[ASSIGNED TASK]
Return the following data exactly, with all pictures left out.

Top of INPUT

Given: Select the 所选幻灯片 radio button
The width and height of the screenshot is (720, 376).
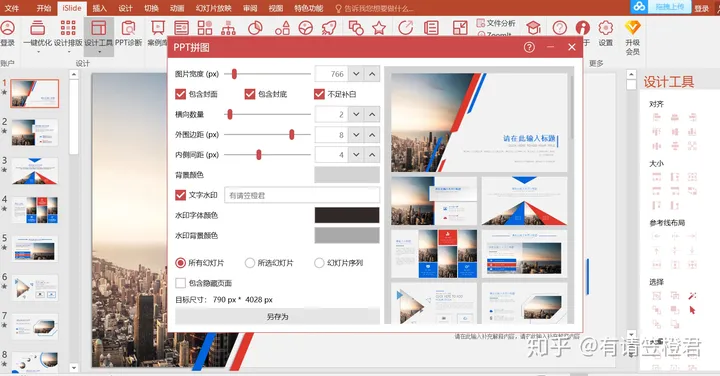Looking at the screenshot, I should coord(250,263).
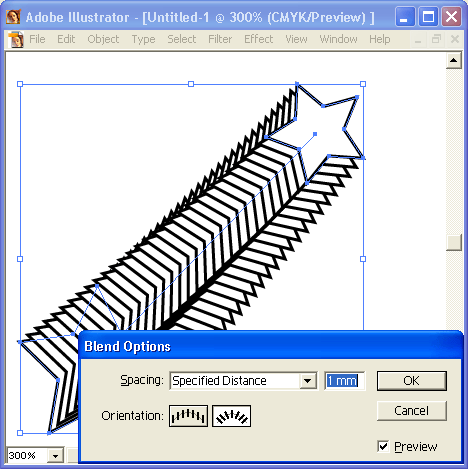Viewport: 468px width, 469px height.
Task: Confirm blend options with OK
Action: coord(412,381)
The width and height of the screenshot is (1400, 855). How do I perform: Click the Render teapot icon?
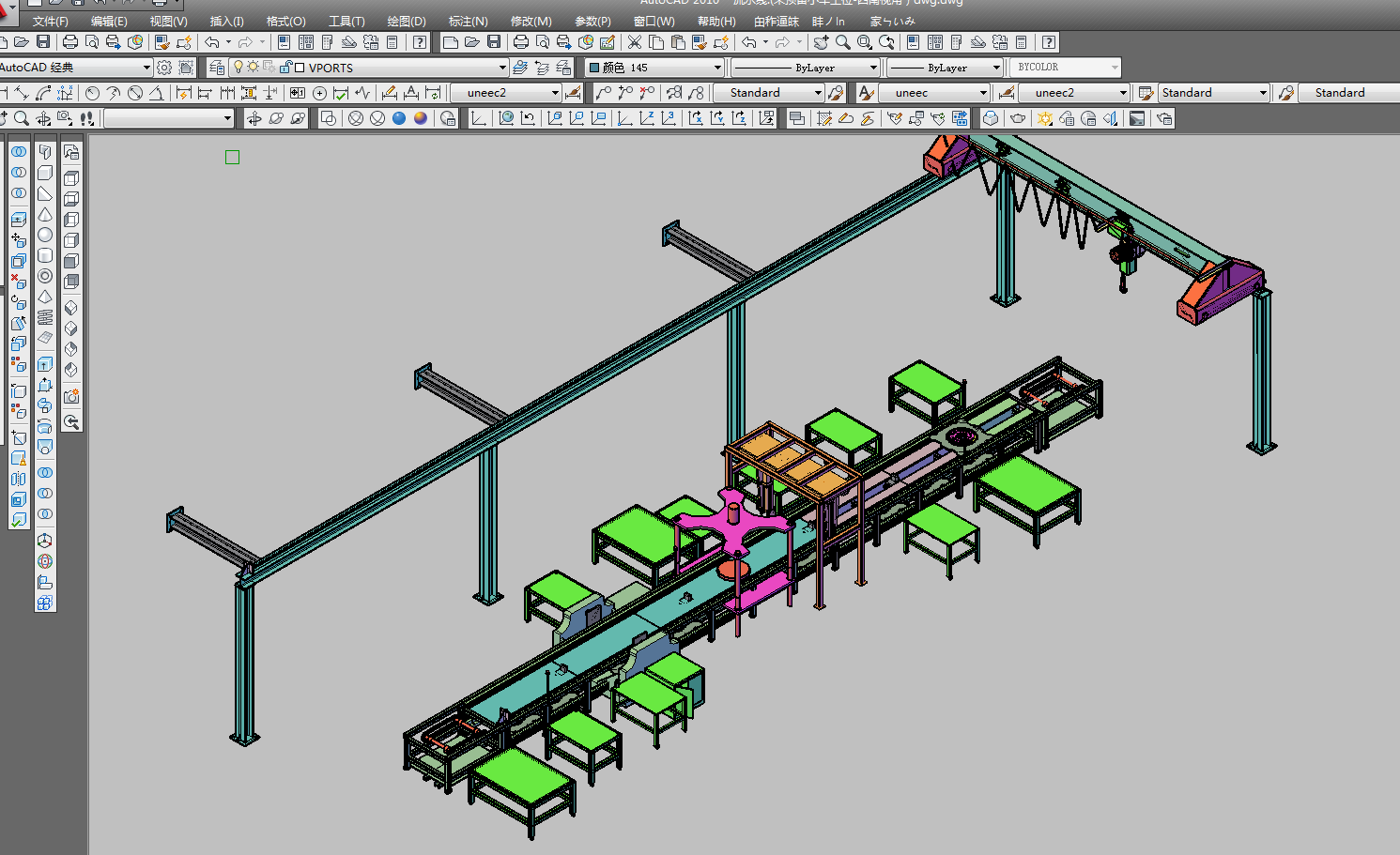[1017, 118]
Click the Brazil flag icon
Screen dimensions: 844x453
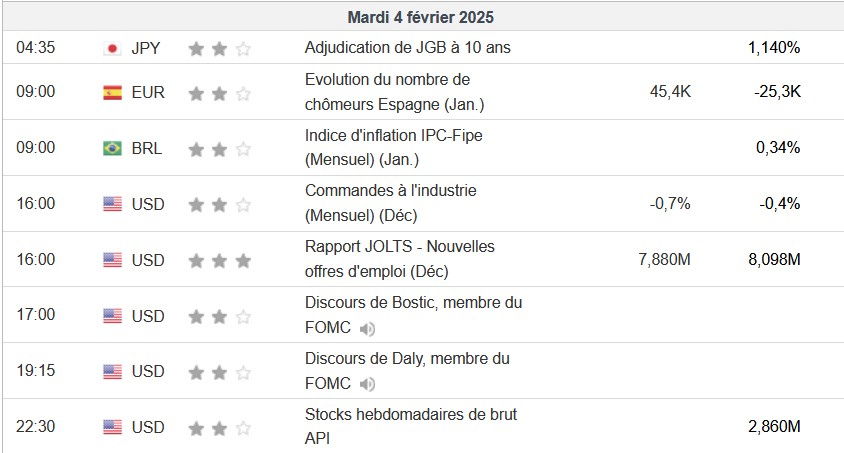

Bottom of INPUT

[TASK RESULT]
Given: Select the 所选幻灯片 radio button
The width and height of the screenshot is (720, 376).
Looking at the screenshot, I should coord(250,263).
Viewport: 468px width, 469px height.
Task: Confirm blend options with OK
Action: coord(412,381)
The width and height of the screenshot is (1400, 855). How do I perform: Click the Render teapot icon?
[1017, 118]
Click the Brazil flag icon
Screen dimensions: 844x453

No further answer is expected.